Kenya president says attackers behind hotel attack killed

Kenya president says attackers behind hotel attack killed
Kenya president says attackers behind hotel attack killed
President Kenyatta said 14 civilians died in the attack claimed by the al-Shabab armed group [Andrew Renneisen/Getty]

Kenyan President Uhuru Kenyatta said all the gunmen behind Nairobi hotel complex attack have been killed and the 19-hour hostage crisis is over.

In a national television address, Kenyatta said on Wednesday 14 civilians died in the attack claimed by the al-Shabab armed group.

The president said more than 700 civilians were evacuated from the complex.

“The security operation operation at Dusit complex is over and all the terrorists have been eliminated,” said Kenyatta.

“We have confirmation that 14 innocent lives were lost through the hands of these murderers, terrorists with others injured.”

Earlier reports said at least 15 people were killed. 

“We are grieving as a country this morning and my heart – and that of every Kenyan – goes out to the innocent men and women violated by senseless violence. We wish the injured quick recovery and as a nation we will continue to pray for them,” said Kenyatta.

Coordinated attack

According to Kenya’s police chief, Joseph Boinnet, the coordinated assault began at 3pm local time (12:00GMT) on Tuesday with an explosion that targeted three vehicles outside a bank, and a suicide bombing in the hotel lobby that severely wounded a number of guests.

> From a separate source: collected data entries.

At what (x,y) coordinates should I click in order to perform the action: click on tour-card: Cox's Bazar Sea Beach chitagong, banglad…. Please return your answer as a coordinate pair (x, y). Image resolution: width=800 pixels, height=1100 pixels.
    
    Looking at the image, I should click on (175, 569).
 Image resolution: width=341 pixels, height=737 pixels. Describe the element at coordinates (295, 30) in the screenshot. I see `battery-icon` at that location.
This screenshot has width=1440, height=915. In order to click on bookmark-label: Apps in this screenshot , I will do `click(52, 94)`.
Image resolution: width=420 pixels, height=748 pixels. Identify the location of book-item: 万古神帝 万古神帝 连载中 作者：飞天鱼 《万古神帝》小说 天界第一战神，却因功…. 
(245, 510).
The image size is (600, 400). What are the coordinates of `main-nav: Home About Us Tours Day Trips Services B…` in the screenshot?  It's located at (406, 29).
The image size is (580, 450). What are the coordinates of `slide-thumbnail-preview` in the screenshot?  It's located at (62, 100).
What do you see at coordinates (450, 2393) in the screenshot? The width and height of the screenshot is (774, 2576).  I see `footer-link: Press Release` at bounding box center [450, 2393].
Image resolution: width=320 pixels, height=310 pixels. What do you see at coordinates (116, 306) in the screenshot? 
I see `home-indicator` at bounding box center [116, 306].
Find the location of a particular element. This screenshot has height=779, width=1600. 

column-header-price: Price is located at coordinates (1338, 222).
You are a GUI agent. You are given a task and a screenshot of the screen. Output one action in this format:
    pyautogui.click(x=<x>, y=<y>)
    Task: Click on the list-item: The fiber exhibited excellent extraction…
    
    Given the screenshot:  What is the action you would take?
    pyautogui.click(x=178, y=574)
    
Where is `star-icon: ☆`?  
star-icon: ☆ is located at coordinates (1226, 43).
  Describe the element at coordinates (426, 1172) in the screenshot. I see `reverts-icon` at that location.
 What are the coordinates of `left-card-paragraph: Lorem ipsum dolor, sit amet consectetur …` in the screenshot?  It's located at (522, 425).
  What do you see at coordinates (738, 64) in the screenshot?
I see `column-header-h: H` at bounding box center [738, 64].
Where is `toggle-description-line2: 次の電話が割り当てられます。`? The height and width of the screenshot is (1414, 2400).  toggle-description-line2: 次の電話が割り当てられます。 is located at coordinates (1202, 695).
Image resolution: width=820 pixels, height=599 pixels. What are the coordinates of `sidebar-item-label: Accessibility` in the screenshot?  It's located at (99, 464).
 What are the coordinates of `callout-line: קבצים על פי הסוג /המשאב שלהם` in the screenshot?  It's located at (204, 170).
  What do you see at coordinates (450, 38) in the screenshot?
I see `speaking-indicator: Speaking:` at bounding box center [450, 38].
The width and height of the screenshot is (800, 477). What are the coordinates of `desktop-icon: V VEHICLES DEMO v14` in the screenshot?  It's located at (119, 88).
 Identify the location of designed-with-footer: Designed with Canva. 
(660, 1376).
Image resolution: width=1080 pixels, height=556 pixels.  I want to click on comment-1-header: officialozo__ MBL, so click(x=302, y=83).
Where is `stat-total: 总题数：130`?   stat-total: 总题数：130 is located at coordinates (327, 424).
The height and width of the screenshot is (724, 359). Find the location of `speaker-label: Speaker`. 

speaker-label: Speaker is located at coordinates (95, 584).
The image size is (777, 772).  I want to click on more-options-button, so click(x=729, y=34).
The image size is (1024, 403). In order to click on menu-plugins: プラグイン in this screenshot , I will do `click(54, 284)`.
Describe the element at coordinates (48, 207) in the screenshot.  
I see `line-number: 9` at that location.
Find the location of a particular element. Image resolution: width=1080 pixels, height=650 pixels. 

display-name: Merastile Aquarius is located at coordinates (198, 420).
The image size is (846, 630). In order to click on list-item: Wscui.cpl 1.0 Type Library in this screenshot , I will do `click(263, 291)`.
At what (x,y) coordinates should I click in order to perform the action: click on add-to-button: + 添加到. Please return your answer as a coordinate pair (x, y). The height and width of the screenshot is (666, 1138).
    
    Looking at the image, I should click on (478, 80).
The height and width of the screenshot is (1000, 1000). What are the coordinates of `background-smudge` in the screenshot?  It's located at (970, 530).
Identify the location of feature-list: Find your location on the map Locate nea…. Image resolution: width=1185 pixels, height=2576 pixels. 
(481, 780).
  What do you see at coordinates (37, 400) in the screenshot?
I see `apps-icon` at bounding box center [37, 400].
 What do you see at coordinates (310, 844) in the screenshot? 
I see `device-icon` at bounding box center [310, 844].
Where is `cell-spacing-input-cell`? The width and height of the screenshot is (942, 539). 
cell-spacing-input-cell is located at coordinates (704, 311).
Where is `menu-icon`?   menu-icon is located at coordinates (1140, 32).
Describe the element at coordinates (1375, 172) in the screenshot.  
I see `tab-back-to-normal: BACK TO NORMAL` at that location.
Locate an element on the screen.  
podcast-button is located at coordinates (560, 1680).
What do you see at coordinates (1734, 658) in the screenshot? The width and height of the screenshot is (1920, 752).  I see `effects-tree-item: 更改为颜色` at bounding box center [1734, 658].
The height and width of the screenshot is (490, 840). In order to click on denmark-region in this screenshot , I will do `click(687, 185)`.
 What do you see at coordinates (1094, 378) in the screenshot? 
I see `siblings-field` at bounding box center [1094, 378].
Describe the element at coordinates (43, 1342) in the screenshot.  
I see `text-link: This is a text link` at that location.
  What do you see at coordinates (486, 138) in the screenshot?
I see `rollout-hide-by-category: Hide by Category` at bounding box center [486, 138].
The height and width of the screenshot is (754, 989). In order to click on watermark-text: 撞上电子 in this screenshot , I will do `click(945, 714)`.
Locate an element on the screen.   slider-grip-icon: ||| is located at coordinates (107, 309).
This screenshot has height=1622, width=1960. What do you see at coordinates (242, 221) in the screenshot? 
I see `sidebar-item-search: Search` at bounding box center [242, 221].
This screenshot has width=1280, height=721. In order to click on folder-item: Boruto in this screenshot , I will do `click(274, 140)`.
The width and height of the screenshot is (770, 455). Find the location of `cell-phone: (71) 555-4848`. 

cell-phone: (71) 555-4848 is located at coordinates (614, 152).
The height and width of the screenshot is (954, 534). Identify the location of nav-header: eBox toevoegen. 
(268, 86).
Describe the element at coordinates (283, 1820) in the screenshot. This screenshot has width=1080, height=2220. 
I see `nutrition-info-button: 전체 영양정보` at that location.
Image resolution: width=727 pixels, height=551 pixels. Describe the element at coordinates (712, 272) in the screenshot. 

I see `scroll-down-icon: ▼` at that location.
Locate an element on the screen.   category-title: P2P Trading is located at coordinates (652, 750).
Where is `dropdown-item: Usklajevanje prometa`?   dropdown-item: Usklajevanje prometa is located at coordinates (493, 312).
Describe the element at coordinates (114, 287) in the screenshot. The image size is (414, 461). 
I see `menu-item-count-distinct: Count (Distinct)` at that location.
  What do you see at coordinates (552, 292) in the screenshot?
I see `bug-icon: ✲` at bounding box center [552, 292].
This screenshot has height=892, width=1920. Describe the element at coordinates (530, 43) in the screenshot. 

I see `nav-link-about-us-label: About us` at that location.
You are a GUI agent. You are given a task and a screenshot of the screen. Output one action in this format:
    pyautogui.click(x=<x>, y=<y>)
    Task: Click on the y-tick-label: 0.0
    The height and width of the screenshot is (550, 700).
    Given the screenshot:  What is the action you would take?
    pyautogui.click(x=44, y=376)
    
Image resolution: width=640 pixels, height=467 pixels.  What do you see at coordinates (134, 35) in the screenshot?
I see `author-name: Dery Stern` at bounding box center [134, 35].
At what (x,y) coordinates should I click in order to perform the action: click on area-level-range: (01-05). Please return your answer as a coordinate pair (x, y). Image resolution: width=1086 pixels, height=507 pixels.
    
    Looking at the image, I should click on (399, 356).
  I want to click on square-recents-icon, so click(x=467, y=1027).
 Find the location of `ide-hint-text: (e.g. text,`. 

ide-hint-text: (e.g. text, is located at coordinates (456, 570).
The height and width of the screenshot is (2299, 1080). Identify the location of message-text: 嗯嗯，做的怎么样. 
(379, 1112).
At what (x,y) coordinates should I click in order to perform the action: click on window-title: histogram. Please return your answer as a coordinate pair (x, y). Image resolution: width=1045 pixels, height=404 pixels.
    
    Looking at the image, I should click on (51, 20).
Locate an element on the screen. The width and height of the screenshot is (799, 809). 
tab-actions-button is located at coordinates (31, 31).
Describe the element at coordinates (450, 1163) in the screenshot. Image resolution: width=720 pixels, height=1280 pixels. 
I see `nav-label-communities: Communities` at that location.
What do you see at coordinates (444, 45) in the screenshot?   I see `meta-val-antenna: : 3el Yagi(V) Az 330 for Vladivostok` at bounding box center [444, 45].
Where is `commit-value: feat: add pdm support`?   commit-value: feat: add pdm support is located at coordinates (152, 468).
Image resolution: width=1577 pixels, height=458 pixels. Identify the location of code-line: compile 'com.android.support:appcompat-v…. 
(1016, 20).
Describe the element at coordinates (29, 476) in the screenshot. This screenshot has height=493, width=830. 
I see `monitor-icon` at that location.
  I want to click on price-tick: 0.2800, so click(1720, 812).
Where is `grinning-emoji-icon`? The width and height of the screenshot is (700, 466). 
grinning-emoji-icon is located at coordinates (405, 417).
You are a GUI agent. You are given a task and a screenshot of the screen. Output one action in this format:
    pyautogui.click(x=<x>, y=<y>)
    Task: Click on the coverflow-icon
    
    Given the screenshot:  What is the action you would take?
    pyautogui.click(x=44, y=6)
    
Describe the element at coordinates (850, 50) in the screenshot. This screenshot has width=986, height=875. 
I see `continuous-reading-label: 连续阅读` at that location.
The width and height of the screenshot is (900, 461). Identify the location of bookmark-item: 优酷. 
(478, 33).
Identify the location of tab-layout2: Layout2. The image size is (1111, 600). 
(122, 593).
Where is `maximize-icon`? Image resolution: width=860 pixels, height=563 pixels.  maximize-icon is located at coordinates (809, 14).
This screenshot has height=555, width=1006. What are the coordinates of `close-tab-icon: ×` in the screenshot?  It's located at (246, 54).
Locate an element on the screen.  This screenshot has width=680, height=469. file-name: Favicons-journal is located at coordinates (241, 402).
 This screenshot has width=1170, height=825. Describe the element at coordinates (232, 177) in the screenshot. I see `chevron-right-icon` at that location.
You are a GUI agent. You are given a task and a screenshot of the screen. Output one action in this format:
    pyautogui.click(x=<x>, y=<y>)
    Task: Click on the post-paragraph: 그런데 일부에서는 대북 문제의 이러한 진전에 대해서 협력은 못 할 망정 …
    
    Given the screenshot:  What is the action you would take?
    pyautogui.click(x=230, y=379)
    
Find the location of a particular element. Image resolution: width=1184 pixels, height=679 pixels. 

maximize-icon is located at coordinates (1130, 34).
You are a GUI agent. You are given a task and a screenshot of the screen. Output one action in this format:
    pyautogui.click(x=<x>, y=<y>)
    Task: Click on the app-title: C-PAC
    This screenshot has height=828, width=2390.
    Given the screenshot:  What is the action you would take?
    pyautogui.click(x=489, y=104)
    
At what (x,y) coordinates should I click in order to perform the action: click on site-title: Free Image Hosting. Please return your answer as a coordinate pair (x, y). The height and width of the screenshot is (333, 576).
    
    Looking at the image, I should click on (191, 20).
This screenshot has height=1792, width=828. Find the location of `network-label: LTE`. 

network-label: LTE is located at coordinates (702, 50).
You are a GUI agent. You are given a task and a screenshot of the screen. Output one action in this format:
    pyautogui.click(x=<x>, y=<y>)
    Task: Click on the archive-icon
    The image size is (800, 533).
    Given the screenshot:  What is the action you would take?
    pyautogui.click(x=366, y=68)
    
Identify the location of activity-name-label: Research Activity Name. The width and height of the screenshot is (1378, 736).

The attack was claimed by the al-Qaeda-linked armed group al-Shabab, which has repeatedly targeted Kenya since it sent its army into Somalia in October 2011 to fight the group.

“Our fighters killed 47 enemies inside the complex. The mujahideen are still in control of most parts of the building complex,” Abdiaziz Abu Mus’ab, the group’s military operations spokesperson, told Al Jazeera on Tuesday.

The attack at DusitD2 is the first in Nairobi since gunmen stormed the city’s Westgate shopping mall in 2013, killing at least 67 people. 

On April 2, 2015, another al-Shabab attack killed 148 people at the university in Garissa, eastern Kenya.

The Westgate attack resulted in many upscale establishments and shopping centres in the capital – including the Dusit – putting up security barriers to check cars and pedestrians.

Several Nairobi establishments popular with Westerners announced on social media on Tuesday they had closed for security reasons.